You Dreamed of Empires by Álvaro Enrigue review – colonialism as a bloody heist comedy

Spanish conquistador Hernán Cortés with Montezuma, the Aztec ruler
Spanish conquistador Hernán Cortés with Montezuma, the Aztec ruler. Photograph: Pictorial Press Ltd/Alamy

Sudden Death, Álvaro Enrigue’s previous novel to appear in English, spun an audacious patchwork of historical reflection around the tale of a tennis match – really a barely disguised duel – between the painter Caravaggio and a Spanish noble in 16th-century Rome.

The US-based Mexican writer toys once more with the factual record in You Dreamed of Empires, an imaginative riff on the foundation of Mexico City by the conquistador Hernán Cortés after the sack of the Aztec capital Tenochtitlán in 1521, one of the threads of Sudden Death. This more streamlined retelling of the episode all but abandons digression to cleave to the perspective of a dozen-strong cast, playing colonial conquest as a kind of heist comedy, with the target nothing less than a city. The emphasis is on buffoonery as much as barbarity, with the unsteady dance of diplomacy between the incoming Spaniards and soon-to-be-deposed (or not) emperor Montezuma – here, Moctezuma – a greater focus than bloodshed, which nonetheless arrives in spades.

What most interests Enrigue, you feel, is the absurd chanciness of history, as he presents Cortés’s expedition as a slaver’s errand that got wildly out of hand. Gore and grime are mostly a matter of atmosphere rather than action, but there’s a low-level crackle from casually dropped detail of, say, someone using the spine of a hallucinogenic cactus to draw blood from their penis as an offering to the gods, or the mention of “buttocks… poorly wiped over months of campaigning”, to say nothing of meals of grasshopper tacos and “warrior arm”.

As historical personages mix with fictional, Enrigue pulls the rug from under unwary readers with a mid-book shift from the past tense into the subjunctive – a prelude to further counterfactual jiggery-pokery as the narrative finally forks into contradictory possibilities, fuelled by its characters’ habit of snacking on psychoactive flora.
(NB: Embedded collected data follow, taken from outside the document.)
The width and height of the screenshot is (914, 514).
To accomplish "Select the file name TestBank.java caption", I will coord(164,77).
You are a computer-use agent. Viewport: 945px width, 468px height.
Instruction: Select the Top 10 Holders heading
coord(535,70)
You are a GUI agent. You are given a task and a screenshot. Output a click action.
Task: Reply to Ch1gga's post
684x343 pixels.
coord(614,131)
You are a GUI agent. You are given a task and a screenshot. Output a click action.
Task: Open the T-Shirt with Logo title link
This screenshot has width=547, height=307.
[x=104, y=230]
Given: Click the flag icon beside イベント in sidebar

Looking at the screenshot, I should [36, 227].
There’s a surprising role for Marc Bolan, and at one point Moctezuma has a vision of Enrigue himself writing the novel – a prospect already invoked grudgingly by a conquistador who can’t find his way out of the emperor’s palace: “When somebody puts what’s happening to us now in a book… they’ll think it’s more chivalric romance bullshit.”
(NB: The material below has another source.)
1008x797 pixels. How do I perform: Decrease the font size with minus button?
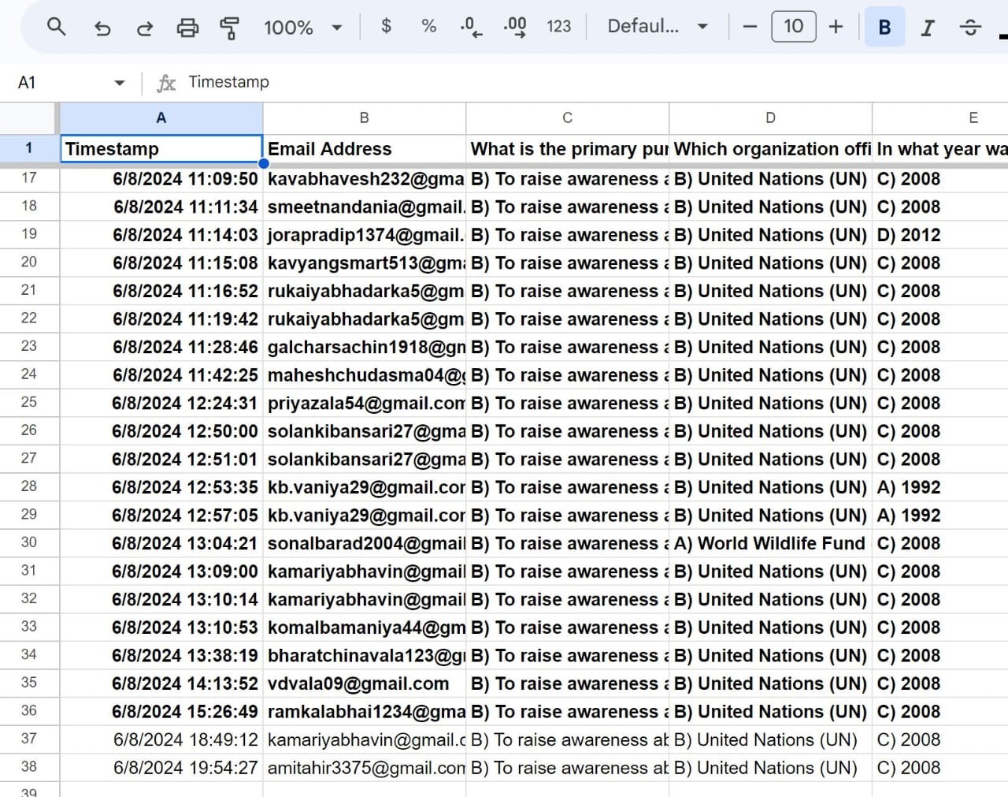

Part of Enrigue’s project is to complicate textbook simplicities by means of his characters’ pointedly mixed lineage: “The English historians of the 19th century, who really had no clue, would call them Aztecs to solve the problem, and it stuck.” The novel’s setting is spelt Tenoxtitlan, pronounced Tenoshtítlan, the stress on the “i”, not the “a” stressed by the Spaniards, or Caxtilteca as the Aztecs called them. A prefatory note presented – with much charm – as an email from Enrigue to his translator, Natasha Wimmer, explains the choice isn’t guided by purity but a desire for the sonic “warmth of the language of the ancient Mexicans”. “Don’t worry too much about the Nahuatl words you come across. Mexican readers won’t know right away what a macehual or a pipil is either. Let the meanings reveal themselves: the brain likes to learn things and we’re wired to register new words.”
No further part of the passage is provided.